### EXERCISE INSTRUCTIONS
In the listing below, locate the line that contains "The image size is (900, 1230)." and the line that contains "Select the 称賛 legend label text". Restate word for word those two lines and every line between them, and nothing else.

### WORKING DATA
----
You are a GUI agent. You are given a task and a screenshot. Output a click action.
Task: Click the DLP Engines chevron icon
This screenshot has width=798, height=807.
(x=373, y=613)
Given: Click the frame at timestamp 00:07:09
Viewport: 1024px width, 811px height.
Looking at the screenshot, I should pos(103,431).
----
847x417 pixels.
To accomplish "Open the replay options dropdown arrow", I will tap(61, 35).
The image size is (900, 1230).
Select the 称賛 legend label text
----
### RESPONSE AREA
The image size is (900, 1230).
Select the 称賛 legend label text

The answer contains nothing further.